The problem or concerns are, when taken by surprise, your "Startle Reflex" will brings your hands upward. If your desire, (or the lesson) is to use the straight arm approach, your arms now must be straightened to execute. Therefore we teach both methods to take advantage of the arm positions, no matter where they are. One way is taught in a handgun scenario, and the other in a knife scenario, even though they may be interchanged to an extent. The only differences will be the accompanying indices that set the your alignment, and misaligns the attacker sir.


----------



## arnisador (Sep 25, 2008)

Doc said:


> Well sir, it actually depends on what the motion is, not its size, relative to the expectations of the attacker. You can get away with almost anything as long as the attacker does not see it as "unusual," or threatening.



Yes, makes sense!



> The problem or concerns are, when taken by surprise, your "Startle Reflex" will brings your hands upward.

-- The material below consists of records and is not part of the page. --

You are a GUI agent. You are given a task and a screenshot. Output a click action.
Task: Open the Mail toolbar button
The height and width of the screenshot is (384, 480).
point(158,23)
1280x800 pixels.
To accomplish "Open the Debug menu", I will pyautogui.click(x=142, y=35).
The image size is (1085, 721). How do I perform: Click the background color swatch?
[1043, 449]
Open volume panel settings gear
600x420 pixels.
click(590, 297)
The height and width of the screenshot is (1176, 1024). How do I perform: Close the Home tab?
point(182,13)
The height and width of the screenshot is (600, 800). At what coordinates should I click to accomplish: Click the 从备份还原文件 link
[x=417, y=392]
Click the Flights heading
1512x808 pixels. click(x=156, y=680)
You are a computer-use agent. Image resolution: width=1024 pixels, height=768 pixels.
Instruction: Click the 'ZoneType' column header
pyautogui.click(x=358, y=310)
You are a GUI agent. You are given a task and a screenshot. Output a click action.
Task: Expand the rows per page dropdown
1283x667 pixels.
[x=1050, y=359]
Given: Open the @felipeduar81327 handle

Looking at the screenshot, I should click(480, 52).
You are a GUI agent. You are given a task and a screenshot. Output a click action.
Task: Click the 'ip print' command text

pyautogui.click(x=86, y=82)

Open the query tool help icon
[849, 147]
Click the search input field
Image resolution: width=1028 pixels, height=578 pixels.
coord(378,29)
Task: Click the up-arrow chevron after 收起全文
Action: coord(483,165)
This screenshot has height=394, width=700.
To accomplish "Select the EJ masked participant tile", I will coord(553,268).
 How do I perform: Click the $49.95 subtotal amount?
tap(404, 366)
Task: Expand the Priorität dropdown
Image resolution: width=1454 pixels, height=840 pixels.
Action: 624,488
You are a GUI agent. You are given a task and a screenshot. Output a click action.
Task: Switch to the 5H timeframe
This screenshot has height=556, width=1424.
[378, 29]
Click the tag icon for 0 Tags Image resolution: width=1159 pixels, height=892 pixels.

OK, I get this. His raising his hands upwards definitely makes the bent-arm approach more desirable. If he just plain doesn't react at all--you catch him flat-footed--it probably doesn't matter much either way.


----------



## silvestre (Jan 15, 2009)

hi

very good stuf


----------



## thetruth (Jan 18, 2009)

Nice vids!!


----------



## searcher (Jan 18, 2009)

Nice videos there. Makes me wish I could find another EPAK school to train at.:vu:   The ones in my immediate area are a little sketchy.


----------



## silvestre (Feb 28, 2009)

nice videos

old school in great action and performance


best regards


----------